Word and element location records
--- BEGIN ---

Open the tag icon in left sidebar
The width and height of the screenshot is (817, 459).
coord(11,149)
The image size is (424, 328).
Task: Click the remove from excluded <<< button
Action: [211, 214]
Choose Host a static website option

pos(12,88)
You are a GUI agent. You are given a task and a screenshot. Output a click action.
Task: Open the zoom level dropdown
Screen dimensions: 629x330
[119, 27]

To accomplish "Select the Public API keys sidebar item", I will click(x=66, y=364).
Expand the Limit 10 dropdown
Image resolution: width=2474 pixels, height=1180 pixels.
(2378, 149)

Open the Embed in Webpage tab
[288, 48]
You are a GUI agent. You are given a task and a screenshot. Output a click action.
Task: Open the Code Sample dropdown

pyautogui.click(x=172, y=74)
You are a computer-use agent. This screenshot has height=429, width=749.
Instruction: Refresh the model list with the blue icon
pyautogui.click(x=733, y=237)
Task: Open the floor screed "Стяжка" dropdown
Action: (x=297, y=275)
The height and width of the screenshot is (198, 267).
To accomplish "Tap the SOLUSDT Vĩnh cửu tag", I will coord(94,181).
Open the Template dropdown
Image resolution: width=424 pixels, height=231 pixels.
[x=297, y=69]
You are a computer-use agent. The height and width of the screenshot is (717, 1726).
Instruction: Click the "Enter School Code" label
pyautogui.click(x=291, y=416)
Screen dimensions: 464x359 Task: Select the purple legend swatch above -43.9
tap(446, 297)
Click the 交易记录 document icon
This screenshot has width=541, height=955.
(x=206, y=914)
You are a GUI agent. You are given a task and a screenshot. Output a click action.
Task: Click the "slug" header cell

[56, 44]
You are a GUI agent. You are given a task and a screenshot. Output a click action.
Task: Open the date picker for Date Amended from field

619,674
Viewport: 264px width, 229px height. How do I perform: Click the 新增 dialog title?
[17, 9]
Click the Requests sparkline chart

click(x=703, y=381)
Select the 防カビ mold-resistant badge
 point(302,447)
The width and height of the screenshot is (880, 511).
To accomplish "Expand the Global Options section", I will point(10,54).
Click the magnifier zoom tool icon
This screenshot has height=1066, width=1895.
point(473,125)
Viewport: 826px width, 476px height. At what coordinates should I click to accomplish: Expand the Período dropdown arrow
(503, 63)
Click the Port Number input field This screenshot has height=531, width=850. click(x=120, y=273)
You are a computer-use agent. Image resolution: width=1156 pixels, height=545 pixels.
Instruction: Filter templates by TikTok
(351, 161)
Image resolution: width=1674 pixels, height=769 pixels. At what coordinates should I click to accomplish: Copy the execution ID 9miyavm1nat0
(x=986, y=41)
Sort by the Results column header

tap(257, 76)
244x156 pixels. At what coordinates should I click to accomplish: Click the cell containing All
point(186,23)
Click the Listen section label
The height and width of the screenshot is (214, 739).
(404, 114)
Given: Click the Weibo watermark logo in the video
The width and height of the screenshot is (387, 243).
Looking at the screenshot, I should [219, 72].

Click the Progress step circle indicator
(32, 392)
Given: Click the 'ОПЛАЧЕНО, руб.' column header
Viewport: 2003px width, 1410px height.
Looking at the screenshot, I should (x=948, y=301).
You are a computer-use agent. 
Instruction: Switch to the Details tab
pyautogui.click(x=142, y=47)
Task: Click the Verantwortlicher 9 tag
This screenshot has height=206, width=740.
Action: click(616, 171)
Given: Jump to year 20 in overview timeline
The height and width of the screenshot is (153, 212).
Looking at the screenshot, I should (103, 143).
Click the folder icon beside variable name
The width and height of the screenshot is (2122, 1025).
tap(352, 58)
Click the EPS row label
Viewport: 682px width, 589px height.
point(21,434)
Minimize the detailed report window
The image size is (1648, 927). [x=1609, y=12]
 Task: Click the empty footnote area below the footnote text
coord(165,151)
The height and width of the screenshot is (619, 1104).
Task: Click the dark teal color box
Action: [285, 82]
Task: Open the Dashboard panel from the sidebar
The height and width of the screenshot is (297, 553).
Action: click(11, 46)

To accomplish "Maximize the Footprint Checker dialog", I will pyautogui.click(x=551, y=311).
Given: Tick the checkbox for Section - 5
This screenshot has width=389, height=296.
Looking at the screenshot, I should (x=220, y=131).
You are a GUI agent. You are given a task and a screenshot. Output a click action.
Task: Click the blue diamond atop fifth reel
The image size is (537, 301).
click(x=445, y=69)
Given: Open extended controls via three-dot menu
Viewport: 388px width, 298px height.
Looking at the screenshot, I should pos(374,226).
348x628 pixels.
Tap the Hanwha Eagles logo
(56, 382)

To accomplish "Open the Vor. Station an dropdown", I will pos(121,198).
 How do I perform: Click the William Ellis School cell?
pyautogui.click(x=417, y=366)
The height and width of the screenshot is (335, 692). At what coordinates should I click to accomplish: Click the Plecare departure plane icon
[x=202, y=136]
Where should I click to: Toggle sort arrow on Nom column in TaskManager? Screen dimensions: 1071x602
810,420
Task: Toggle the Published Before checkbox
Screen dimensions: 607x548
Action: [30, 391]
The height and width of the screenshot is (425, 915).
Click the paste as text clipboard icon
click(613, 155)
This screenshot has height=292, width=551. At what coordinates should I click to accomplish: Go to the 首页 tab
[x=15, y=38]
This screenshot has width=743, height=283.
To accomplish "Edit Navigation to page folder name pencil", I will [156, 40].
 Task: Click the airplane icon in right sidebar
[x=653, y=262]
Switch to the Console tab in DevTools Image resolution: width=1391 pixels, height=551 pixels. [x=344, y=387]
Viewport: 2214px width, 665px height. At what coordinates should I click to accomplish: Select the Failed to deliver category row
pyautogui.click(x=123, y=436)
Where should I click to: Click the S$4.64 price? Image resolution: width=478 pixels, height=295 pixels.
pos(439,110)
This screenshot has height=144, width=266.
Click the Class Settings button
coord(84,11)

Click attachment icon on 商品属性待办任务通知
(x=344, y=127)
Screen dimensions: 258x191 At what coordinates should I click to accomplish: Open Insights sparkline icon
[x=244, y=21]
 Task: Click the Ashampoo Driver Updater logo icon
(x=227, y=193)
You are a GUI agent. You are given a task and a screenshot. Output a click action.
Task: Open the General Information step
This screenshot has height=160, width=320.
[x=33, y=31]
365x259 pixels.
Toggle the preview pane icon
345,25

--- END ---

Task statement
Can you format the rows above, from the line with "Click the folder icon beside variable name" to the line with "The image size is (1648, 927). [x=1609, y=12]", both ends included, as a numbered list with any blank lines left out?

Finished answer
1. Click the folder icon beside variable name
2. The width and height of the screenshot is (2122, 1025).
3. tap(352, 58)
4. Click the EPS row label
5. Viewport: 682px width, 589px height.
6. point(21,434)
7. Minimize the detailed report window
8. The image size is (1648, 927). [x=1609, y=12]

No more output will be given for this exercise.